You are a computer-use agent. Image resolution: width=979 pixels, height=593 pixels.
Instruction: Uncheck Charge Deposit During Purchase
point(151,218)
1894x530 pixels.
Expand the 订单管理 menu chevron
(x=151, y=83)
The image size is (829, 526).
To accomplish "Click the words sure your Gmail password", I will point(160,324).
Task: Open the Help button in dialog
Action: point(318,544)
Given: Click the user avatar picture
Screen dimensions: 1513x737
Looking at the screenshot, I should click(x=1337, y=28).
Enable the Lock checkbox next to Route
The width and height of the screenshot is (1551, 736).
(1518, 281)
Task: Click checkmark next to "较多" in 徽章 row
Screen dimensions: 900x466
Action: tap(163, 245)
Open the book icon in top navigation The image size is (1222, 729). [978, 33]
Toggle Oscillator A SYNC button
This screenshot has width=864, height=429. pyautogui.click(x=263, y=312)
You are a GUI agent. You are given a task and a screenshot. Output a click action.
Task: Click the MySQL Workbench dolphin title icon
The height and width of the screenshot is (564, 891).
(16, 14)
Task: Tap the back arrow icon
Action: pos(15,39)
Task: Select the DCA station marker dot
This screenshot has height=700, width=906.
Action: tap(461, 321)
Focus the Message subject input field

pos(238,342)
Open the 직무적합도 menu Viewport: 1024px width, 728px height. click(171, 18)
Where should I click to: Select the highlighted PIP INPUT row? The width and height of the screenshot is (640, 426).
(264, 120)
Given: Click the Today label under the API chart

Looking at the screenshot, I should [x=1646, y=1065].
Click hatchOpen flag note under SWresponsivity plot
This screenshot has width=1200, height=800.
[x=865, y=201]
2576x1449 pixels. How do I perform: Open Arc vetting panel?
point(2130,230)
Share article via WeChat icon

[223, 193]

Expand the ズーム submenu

__Work item__.
Each line in the material above should be repeated exactly.

__Answer space__.
You are a computer-use agent. Image resolution: width=979 pixels, height=593 pixels.
Instruction: Uncheck Charge Deposit During Purchase
point(151,218)
1894x530 pixels.
Expand the 订单管理 menu chevron
(x=151, y=83)
The image size is (829, 526).
To accomplish "Click the words sure your Gmail password", I will point(160,324).
Task: Open the Help button in dialog
Action: point(318,544)
Given: Click the user avatar picture
Screen dimensions: 1513x737
Looking at the screenshot, I should click(x=1337, y=28).
Enable the Lock checkbox next to Route
The width and height of the screenshot is (1551, 736).
(1518, 281)
Task: Click checkmark next to "较多" in 徽章 row
Screen dimensions: 900x466
Action: tap(163, 245)
Open the book icon in top navigation The image size is (1222, 729). [978, 33]
Toggle Oscillator A SYNC button
This screenshot has width=864, height=429. pyautogui.click(x=263, y=312)
You are a GUI agent. You are given a task and a screenshot. Output a click action.
Task: Click the MySQL Workbench dolphin title icon
The height and width of the screenshot is (564, 891).
(16, 14)
Task: Tap the back arrow icon
Action: pos(15,39)
Task: Select the DCA station marker dot
This screenshot has height=700, width=906.
Action: tap(461, 321)
Focus the Message subject input field

pos(238,342)
Open the 직무적합도 menu Viewport: 1024px width, 728px height. click(171, 18)
Where should I click to: Select the highlighted PIP INPUT row? The width and height of the screenshot is (640, 426).
(264, 120)
Given: Click the Today label under the API chart

Looking at the screenshot, I should [x=1646, y=1065].
Click hatchOpen flag note under SWresponsivity plot
This screenshot has width=1200, height=800.
[x=865, y=201]
2576x1449 pixels. How do I perform: Open Arc vetting panel?
point(2130,230)
Share article via WeChat icon

[223, 193]

Expand the ズーム submenu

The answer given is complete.